Task instructions
Starting at the first line of the entries below, restate each line exactly until you reach the line with "This screenshot has width=895, height=401.", and print that one too. Leave the pictures out and stop there.

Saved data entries
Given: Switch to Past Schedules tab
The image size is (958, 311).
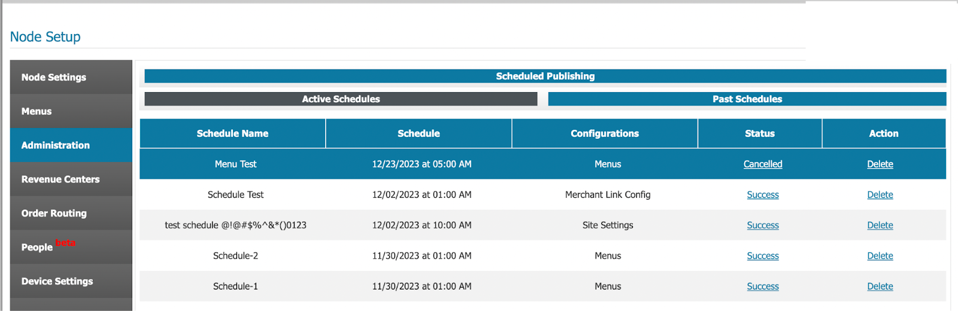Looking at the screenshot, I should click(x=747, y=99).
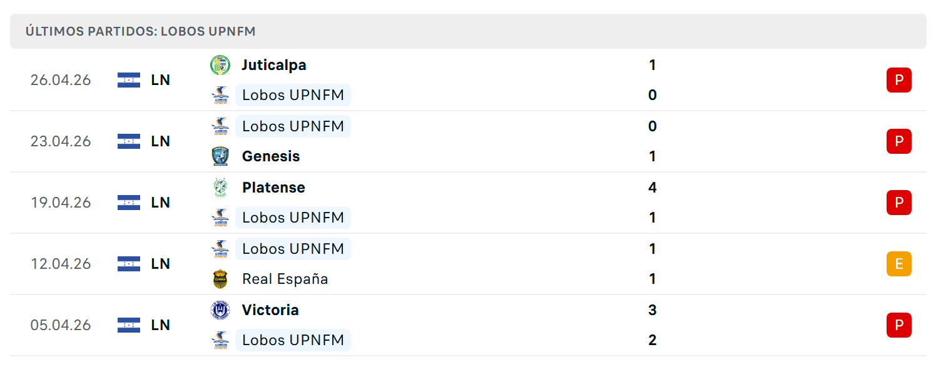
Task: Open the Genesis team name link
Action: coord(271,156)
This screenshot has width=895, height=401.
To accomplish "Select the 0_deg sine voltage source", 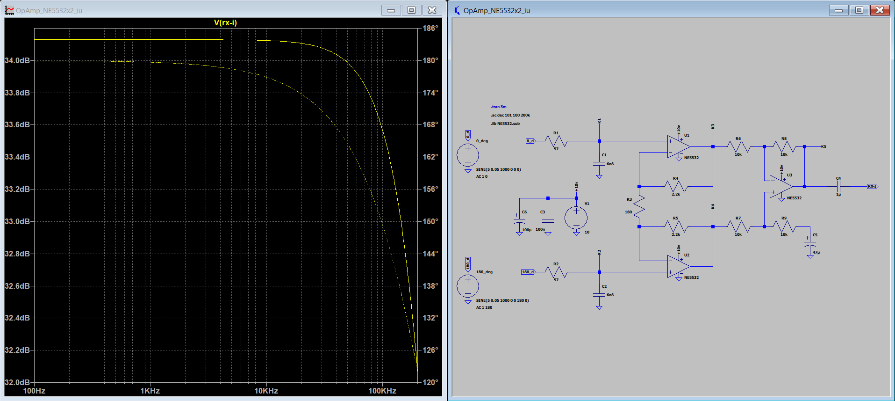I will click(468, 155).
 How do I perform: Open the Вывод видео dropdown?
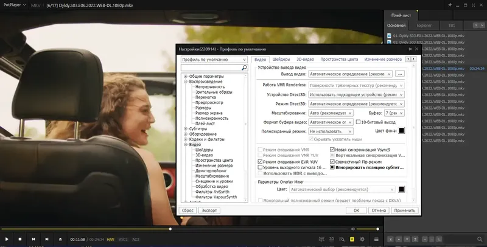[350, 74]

Expected output
Given: Switch to Past Schedules tab
The image size is (958, 311).
Looking at the screenshot, I should click(x=747, y=99).
Task: Open the Genesis team name link
Action: coord(271,156)
This screenshot has width=895, height=401.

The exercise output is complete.